Organisée par une association et supervisée par un manadier, une manifestation taurine, consistant en un lâcher de deux taureaux entourés de plusieurs cavaliers, avait à la fin de la course causé, du fait de l’emballement de l’un des chevaux, de graves blessures à un spectateur.
La victime avait alors engagé la responsabilité de l’association, celle du manadier en sa qualité de superviseur de l’animation ainsi que celle du cavalier du cheval à l’origine de ses blessures, en tant que propriétaire de l’animal. En première instance puis en appel, l’association fut condamnée pour divers manquements à la sécurité lors de l’organisation du parcours taurin. Le manadier vit sa responsabilité engagée, sur le fondement de l’ancien article 1385 du Code civil (V. désormais, C. civ., art. 1243) relatif à la responsabilité du fait des animaux dont on a la garde alors que la responsabilité du cavalier fut écartée au motif que, malgré son absence de lien de subordination au manadier, lequel n’était pas son commettant, le cavalier dont on voulait engager la responsabilité ayant agi sous les ordres et directives du manadier, il avait en fait perdu un de ses pouvoirs de garde de l’animal, celui de le diriger, qu’en sa qualité de propriétaire du cheval, il était présumé détenir.
En cassation, le manadier contesta le transfert de la garde du cheval que la juridiction du fond lui avait attribuée, exposant le moyen selon lequel le propriétaire d’un animal n'en transfère la garde à un tiers que si ce dernier a reçu les trois pouvoirs constitutifs de la notion de garde, l'usage, la direction et le contrôle de l'animal, ce qui n’avait pas été en l’occurrence le cas, le manadier n’ayant disposé, au moment de la course, que de « prérogatives limitées consistant à donner des directives au cavalier », lequel avait conservé la maîtrise de sa monture, en sorte que le transfert de garde caractérisé pour engager sa responsabilité avait à tort été retenu.

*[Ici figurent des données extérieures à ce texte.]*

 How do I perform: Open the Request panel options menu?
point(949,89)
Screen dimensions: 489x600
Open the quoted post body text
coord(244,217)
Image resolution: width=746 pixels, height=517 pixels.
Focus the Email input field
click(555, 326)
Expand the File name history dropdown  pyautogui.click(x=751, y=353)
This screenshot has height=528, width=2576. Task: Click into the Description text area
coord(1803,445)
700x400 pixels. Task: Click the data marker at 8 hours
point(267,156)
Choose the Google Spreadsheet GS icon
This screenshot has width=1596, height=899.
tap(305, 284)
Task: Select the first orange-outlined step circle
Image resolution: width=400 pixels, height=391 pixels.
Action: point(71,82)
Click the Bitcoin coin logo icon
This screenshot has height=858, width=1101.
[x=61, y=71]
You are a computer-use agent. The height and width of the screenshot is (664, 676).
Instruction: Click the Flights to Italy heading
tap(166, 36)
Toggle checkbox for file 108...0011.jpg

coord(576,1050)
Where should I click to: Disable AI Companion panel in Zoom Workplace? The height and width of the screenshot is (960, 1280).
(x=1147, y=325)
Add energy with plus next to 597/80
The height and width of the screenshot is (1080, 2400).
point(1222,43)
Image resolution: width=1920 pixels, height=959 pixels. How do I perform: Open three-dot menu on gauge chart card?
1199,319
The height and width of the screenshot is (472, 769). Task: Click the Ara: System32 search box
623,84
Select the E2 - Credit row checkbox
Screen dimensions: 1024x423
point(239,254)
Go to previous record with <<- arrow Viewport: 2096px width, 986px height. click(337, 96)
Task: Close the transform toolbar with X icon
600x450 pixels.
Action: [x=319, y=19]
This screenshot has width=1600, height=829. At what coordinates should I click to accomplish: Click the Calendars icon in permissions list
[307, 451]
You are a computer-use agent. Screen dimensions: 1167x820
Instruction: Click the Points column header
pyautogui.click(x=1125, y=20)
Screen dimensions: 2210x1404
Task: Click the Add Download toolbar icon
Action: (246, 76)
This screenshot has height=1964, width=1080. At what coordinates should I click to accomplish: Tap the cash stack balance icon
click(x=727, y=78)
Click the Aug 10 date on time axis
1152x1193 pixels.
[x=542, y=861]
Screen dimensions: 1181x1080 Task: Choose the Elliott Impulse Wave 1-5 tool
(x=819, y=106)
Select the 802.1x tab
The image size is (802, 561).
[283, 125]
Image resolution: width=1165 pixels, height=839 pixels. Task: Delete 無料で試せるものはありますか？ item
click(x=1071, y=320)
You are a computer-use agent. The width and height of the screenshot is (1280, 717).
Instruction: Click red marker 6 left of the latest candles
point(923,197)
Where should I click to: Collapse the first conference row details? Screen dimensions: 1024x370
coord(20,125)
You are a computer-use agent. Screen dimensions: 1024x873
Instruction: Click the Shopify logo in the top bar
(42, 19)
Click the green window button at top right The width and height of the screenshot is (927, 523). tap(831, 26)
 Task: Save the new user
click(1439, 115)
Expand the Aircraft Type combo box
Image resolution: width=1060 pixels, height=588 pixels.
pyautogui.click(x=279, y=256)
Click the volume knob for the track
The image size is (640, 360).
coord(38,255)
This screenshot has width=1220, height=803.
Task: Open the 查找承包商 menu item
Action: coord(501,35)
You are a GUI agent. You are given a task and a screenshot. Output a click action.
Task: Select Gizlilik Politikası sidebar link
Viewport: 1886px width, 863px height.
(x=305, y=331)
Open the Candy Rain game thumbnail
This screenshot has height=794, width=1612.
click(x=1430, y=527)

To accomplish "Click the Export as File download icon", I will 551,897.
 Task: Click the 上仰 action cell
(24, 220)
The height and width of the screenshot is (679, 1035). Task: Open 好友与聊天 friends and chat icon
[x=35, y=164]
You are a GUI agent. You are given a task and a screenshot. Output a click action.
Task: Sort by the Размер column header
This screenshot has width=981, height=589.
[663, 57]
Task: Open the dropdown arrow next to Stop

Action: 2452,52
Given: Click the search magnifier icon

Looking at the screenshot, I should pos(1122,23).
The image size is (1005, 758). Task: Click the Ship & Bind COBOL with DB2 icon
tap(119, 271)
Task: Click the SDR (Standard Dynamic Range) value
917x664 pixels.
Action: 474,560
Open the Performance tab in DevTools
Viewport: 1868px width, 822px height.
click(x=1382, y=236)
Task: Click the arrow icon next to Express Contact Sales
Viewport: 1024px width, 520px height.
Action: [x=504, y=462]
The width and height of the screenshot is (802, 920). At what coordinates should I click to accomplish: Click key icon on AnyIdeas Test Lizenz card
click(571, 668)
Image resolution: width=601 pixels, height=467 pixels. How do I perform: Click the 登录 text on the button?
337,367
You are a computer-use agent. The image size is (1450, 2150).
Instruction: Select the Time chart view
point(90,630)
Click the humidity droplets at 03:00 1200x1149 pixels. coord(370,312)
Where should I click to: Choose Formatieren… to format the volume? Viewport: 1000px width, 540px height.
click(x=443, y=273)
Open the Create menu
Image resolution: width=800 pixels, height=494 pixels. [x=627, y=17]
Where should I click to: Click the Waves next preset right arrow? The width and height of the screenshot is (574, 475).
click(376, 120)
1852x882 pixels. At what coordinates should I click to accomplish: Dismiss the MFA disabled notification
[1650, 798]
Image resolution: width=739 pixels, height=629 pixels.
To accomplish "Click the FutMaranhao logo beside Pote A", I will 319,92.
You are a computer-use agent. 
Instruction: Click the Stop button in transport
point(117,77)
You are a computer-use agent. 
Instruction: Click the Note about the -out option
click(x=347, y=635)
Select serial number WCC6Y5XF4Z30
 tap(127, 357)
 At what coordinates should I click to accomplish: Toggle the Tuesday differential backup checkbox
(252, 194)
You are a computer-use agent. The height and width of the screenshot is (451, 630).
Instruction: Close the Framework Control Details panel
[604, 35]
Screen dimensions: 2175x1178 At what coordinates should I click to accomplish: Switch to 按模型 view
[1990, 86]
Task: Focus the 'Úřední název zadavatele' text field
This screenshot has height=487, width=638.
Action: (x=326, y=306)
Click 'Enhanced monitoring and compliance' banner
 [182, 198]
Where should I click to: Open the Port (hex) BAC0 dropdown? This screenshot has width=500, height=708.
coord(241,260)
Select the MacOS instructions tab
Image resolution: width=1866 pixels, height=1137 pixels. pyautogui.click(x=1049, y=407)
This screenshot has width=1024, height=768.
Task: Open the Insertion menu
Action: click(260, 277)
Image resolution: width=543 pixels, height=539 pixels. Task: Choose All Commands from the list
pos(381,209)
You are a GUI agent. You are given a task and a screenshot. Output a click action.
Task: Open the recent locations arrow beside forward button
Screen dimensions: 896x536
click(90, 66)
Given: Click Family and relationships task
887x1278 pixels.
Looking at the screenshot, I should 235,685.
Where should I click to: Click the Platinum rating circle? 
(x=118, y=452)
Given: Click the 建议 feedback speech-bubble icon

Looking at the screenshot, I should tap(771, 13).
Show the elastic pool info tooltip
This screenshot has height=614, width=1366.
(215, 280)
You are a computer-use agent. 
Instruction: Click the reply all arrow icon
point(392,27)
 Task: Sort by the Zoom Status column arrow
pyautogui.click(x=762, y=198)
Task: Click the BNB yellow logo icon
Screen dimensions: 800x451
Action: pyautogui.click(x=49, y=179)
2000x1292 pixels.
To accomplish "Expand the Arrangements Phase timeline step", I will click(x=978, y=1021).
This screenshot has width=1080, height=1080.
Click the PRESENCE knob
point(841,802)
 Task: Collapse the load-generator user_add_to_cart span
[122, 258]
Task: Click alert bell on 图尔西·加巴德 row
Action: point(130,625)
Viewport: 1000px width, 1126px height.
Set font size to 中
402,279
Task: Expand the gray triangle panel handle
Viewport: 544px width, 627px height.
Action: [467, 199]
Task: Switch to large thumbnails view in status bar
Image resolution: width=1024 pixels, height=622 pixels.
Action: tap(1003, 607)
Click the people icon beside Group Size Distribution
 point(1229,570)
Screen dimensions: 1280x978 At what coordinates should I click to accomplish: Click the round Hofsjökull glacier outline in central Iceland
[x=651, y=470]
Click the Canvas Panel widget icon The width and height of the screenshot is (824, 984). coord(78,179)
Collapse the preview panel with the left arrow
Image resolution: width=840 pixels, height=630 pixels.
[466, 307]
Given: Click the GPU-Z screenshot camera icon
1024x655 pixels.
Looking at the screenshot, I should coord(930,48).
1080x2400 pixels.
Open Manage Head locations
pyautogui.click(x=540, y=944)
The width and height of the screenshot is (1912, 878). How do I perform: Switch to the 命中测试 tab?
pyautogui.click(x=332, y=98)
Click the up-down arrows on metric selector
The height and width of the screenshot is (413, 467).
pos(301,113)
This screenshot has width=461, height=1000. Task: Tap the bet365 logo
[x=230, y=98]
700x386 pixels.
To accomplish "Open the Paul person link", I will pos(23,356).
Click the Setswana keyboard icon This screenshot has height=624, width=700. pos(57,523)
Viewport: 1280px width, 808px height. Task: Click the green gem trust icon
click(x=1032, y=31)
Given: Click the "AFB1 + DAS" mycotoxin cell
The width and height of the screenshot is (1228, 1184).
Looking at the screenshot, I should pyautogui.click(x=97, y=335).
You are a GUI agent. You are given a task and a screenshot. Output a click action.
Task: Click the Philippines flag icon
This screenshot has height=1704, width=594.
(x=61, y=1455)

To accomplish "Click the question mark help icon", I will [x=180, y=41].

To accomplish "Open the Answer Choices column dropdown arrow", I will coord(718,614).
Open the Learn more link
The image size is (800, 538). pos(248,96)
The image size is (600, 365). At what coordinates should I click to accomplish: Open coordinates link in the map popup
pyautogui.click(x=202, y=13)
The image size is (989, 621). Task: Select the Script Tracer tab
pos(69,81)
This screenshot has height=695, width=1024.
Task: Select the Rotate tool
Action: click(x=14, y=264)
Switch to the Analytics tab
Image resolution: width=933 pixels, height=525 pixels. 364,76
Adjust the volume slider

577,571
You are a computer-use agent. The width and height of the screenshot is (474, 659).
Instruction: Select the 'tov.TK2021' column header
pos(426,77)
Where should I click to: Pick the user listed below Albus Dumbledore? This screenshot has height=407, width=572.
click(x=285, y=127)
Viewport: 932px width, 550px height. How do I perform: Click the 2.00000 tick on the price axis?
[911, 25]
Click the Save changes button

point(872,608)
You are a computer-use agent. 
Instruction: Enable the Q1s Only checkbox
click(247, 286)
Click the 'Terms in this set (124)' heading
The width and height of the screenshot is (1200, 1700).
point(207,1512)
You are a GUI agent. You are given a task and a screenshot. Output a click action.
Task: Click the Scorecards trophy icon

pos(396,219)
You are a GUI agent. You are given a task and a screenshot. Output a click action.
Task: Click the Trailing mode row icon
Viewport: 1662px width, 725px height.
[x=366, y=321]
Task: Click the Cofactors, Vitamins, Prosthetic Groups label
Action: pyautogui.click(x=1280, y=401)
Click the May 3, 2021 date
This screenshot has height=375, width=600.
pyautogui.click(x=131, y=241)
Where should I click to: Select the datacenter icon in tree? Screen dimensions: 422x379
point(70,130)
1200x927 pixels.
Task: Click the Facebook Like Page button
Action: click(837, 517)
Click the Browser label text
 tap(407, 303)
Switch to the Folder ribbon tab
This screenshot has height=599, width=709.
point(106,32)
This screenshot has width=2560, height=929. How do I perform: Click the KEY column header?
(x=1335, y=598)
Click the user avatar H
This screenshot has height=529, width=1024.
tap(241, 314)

■ Responsabilité du cavalier propriétaire de l’animal
La Cour de cassation approuve la thèse du pourvoi au visa de l'ancien article 1385, applicable à la date du litige. Après avoir rappelé le principe selon lequel « la responsabilité édictée par ce texte à l'encontre du propriétaire d'un animal ou de celui qui s'en sert est fondée sur l'obligation de garde corrélative aux pouvoirs de direction, de contrôle et d'usage qui la caractérisent », elle affirme, appliquant le principe précité au cas d’espèce, que « le seul pouvoir d'instruction du manadier, dont elle constatait qu'il n'avait pas la qualité de commettant, ne permettait pas de caractériser un transfert de garde et qu'il résultait de ses propres constatations que (le) propriétaire du cheval en était également le cavalier, ce dont il résultait qu'il avait conservé au moins les pouvoirs d'usage et de contrôle de l'animal, dont la garde ne pouvait pas avoir été transférée ».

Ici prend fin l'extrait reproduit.